"Are you ill?" "O no, William, I am not ill, but let us walk out into the garden; perhaps the cool winds of heaven will cool the fever upon my brow."
And so they wandered forth among the flowers, to breathe the air that comes alike to the children of affluence and pinching want. They reached a seat where they had spent many happy hours, over which climbing honeysuckles shed their perfume, and many bright flowers danced in the wind, or drank the pure dews of night as the pitying angel wept upon their bosoms. Hannah was upon her accustomed seat, and the eyes of her lover were fixed upon her with that fond expression she so well understood, and which found a ready response in her youthful heart. Now that heart was almost bursting with its agony of grief; but William was beside her, whispered words of tenderness and hope were murmured in her ear, and how could she break the spell? how could she speak of the gathering storm? The commands of a stern father were upon her, and she knew his indomitable spirit would never swerve one inch from his determination.
They sat till the family clock struck nine ere Hannah could muster courage to announce her father's decision, and related the conversation that had just occurred. William was perfectly astonished, as he replied,
"You certainly cannot yield to his commands? Hannah, the happiness of my life depends upon our union."

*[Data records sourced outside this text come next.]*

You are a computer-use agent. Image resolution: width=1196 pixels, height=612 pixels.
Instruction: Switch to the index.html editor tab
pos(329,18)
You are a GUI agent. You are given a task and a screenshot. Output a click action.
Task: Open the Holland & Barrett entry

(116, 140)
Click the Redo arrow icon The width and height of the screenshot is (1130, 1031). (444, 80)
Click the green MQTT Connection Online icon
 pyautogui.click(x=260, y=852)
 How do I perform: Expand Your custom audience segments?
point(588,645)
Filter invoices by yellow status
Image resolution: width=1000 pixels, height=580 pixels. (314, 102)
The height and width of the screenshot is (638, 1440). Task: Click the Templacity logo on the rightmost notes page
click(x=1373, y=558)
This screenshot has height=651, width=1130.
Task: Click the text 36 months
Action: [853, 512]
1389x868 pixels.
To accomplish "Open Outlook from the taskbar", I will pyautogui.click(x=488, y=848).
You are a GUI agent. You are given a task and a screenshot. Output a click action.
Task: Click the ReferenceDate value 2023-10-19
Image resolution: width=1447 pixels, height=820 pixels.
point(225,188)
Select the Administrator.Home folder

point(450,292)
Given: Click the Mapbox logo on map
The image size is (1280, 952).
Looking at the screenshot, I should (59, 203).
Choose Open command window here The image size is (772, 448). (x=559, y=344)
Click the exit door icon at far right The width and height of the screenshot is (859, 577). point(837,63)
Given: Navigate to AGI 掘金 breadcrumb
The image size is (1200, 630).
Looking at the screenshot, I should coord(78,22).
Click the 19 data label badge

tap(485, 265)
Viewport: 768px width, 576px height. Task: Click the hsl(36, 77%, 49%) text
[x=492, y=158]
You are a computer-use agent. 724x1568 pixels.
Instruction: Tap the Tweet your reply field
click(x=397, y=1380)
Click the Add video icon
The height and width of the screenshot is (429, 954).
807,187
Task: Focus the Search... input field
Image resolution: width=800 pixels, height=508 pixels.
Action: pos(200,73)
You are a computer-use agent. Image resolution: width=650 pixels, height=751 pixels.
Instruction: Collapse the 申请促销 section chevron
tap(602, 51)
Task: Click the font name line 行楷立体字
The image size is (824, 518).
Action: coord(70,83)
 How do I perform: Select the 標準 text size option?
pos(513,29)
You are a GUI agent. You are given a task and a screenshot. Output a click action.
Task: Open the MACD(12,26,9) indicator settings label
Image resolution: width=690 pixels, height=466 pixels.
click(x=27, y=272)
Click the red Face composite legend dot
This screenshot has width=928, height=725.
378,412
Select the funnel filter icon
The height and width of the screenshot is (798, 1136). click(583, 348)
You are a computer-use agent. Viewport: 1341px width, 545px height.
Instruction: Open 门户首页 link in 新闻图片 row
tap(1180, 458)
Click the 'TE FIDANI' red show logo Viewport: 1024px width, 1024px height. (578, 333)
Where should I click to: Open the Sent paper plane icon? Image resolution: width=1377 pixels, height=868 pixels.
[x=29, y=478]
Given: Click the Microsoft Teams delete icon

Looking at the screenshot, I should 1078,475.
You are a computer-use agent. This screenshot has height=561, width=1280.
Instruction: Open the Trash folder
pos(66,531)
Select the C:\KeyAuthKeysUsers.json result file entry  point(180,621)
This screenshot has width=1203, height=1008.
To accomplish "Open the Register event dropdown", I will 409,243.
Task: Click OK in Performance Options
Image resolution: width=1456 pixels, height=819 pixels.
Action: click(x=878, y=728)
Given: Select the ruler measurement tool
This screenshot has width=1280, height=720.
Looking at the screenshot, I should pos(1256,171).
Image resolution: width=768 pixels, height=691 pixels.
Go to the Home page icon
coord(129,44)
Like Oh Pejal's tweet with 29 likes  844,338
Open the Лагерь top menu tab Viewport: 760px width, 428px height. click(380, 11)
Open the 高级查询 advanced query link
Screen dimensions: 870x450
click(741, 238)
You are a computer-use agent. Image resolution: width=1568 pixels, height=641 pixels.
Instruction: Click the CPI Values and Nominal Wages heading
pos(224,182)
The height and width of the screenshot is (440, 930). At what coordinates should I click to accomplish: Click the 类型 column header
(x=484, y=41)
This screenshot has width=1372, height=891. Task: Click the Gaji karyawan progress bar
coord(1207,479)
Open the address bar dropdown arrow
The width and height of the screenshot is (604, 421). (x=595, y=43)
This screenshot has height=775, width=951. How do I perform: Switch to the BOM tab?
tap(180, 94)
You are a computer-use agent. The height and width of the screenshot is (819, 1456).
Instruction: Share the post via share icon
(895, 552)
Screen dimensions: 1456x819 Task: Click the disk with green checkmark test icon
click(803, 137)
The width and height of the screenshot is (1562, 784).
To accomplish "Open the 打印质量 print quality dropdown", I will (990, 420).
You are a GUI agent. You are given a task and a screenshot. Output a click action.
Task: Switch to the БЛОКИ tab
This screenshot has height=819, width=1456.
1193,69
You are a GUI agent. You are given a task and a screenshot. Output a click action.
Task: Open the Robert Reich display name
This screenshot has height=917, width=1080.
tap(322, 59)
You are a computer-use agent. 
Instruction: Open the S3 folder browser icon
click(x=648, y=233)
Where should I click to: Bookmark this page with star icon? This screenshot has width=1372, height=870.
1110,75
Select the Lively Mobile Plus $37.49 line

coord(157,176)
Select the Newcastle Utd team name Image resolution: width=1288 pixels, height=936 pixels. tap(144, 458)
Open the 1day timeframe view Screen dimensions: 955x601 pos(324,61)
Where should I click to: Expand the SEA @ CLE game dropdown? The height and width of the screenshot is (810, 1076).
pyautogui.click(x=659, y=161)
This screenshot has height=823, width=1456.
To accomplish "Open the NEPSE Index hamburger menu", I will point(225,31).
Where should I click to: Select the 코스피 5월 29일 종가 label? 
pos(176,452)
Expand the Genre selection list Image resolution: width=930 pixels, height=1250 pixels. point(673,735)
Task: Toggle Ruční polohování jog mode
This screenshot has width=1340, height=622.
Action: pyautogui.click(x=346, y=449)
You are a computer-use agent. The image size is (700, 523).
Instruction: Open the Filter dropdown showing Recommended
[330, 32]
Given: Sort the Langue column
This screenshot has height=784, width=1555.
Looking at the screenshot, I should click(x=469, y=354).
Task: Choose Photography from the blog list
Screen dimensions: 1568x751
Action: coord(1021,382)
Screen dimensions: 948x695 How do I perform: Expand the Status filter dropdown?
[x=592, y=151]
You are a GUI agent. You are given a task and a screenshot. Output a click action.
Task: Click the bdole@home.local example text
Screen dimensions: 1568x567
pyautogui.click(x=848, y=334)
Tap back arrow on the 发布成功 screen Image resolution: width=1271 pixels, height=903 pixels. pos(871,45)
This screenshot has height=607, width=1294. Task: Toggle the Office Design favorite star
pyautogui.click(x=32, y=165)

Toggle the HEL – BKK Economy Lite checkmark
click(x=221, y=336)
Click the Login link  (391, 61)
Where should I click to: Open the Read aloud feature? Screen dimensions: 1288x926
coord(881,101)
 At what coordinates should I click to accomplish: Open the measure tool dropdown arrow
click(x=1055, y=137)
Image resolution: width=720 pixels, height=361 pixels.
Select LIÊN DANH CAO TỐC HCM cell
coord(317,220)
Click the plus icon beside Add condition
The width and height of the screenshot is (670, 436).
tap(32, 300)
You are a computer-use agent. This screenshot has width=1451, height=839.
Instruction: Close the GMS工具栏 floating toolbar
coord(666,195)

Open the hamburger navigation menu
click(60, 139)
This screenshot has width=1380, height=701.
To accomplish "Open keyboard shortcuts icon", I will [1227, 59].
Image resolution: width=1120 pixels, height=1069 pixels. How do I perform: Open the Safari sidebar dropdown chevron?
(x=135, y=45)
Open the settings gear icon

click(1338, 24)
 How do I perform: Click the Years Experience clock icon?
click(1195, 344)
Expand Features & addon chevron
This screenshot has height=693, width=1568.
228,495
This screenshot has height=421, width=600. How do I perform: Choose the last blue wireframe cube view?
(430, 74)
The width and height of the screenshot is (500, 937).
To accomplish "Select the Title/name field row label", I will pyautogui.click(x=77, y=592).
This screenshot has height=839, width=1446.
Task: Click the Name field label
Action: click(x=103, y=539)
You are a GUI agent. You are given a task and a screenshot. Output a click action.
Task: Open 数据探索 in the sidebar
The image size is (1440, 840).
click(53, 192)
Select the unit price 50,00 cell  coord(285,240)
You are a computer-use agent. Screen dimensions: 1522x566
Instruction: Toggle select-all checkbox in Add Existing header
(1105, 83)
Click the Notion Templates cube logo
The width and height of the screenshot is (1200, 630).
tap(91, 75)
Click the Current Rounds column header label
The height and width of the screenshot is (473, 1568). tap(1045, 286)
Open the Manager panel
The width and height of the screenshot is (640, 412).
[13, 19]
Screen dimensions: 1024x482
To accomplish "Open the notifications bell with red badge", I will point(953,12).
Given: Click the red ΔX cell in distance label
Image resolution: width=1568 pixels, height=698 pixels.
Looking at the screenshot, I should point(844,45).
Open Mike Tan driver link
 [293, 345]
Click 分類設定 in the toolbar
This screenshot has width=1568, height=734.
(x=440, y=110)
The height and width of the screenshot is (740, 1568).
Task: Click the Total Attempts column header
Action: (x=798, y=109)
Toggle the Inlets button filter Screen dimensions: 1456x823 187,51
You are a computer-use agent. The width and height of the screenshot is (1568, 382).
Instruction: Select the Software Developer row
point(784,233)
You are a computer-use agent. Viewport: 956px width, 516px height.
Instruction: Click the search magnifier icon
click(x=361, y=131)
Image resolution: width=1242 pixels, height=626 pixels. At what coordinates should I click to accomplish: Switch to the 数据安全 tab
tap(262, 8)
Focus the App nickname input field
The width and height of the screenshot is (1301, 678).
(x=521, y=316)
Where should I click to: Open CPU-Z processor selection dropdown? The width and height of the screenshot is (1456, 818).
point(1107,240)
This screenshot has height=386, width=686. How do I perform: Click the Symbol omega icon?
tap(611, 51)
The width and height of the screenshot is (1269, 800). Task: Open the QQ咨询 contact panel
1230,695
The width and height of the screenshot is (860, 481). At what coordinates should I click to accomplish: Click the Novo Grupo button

"Well, we will keep quiet a while and see what further light we can get upon the subject. I have a fearful foreboding that the haughty, stern looking stranger who has been here so much of late, has something to do with it. He has been officious in his attention to me, and I have trembled when I have seen his savage eyes fixed upon, me with such a peculiar expression. And so we will be quiet and wait the moving of the waters."
The following afternoon Captain Currier called his daughter into the parlor, and closing the door, said abruptly,
"Well, Hannah, I 'spose you have squared up accounts with William, and are now ready to enter a new firm. There is a noble chance for you my gal. The rich Mr. Benson has offered his hand to you in marriage."
"Impossible! Why, father, is not he an Indian?"
"No more of an Indian than you are; to be sure he is not quite as white as your milk and water Billy."
"I should think he was milk and molasses, at least, and the largest part molasses, but without its sweetness."